[Collected data]
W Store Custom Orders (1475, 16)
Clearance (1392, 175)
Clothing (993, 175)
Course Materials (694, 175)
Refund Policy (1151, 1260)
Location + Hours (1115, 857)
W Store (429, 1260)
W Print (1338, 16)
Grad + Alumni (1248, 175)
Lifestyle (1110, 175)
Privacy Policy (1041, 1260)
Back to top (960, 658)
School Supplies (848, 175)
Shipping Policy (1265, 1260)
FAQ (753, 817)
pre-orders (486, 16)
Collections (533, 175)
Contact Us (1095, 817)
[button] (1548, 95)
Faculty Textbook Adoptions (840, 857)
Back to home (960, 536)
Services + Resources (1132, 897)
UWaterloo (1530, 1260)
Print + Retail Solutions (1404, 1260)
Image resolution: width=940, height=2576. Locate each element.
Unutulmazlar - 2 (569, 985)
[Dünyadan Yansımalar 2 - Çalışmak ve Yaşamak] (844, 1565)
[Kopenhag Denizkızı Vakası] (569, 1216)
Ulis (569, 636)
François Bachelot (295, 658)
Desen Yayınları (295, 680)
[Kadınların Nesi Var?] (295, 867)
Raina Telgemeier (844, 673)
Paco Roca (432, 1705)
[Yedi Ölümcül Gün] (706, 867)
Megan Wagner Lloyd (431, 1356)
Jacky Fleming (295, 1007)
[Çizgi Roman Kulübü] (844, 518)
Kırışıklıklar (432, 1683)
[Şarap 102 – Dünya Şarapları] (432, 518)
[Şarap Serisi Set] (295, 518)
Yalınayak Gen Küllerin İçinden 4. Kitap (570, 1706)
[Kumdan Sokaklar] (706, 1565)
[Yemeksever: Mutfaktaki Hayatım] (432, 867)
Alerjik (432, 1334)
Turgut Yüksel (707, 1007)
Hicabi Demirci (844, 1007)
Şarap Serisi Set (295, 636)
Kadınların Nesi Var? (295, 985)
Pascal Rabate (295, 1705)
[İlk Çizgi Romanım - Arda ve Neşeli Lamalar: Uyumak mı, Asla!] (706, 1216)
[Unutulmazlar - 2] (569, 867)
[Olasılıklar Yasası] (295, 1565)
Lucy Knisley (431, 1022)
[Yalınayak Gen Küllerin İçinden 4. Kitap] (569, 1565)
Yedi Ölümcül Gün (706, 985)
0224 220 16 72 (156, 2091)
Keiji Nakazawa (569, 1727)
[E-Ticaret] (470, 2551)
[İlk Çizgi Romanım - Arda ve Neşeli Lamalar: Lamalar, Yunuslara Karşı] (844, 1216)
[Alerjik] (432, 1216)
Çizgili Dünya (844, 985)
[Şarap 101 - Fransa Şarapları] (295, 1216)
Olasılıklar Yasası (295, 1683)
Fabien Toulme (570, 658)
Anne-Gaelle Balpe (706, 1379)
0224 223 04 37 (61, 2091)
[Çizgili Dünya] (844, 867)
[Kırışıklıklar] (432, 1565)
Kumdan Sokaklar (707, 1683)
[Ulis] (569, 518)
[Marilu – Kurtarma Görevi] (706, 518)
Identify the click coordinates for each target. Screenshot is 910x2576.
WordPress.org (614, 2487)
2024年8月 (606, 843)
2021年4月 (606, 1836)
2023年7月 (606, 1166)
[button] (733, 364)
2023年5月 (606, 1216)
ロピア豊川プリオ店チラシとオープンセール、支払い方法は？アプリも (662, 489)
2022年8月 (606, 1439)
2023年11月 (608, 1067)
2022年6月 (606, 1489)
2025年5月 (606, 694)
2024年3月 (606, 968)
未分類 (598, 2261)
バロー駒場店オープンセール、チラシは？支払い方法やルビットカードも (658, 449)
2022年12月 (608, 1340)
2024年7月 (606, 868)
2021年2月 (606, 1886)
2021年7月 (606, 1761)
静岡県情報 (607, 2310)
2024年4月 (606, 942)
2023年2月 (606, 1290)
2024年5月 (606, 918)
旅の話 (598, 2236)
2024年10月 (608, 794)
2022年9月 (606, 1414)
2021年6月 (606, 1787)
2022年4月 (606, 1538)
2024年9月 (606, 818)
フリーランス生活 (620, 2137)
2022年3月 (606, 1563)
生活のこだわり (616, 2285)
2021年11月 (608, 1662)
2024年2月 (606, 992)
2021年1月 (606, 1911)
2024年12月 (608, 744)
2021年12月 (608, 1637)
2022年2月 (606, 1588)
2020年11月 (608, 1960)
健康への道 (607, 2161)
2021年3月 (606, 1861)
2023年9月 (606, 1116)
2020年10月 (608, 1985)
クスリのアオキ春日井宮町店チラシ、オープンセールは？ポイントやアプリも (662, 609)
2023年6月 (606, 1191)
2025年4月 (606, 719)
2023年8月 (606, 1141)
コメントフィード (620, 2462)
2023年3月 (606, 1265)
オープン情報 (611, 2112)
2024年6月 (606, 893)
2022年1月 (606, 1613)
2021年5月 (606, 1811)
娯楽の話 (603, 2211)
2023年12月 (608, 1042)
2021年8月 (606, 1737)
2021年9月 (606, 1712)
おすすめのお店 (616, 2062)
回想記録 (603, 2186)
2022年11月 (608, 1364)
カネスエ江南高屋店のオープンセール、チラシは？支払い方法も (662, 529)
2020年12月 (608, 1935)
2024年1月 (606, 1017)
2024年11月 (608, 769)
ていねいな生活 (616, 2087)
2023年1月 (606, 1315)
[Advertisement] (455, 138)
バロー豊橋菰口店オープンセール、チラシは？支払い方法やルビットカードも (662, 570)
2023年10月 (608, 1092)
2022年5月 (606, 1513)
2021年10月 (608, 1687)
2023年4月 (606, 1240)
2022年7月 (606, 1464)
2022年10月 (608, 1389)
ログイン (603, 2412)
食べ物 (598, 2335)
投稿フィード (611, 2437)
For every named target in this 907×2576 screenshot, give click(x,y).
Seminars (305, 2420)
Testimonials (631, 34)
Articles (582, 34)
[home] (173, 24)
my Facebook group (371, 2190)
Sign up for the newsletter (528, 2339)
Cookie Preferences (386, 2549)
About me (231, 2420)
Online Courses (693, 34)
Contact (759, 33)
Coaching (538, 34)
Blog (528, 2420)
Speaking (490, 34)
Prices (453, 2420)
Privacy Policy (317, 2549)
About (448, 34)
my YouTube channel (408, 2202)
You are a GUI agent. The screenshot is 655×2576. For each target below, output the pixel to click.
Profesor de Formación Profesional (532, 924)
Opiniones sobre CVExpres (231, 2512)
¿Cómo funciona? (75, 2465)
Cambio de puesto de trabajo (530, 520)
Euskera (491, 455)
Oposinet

Work order :: What is needed is a verbatim copy of every line in the records above from the one containing "Blog (528, 2420)" down to the one containing "funciona? (75, 2465)", both included, and nothing more.

Task answer ::
Blog (528, 2420)
Speaking (490, 34)
Prices (453, 2420)
Privacy Policy (317, 2549)
About (448, 34)
my YouTube channel (408, 2202)
You are a GUI agent. The screenshot is 655×2576. For each target below, output the pixel to click.
Profesor de Formación Profesional (532, 924)
Opiniones sobre CVExpres (231, 2512)
¿Cómo funciona? (75, 2465)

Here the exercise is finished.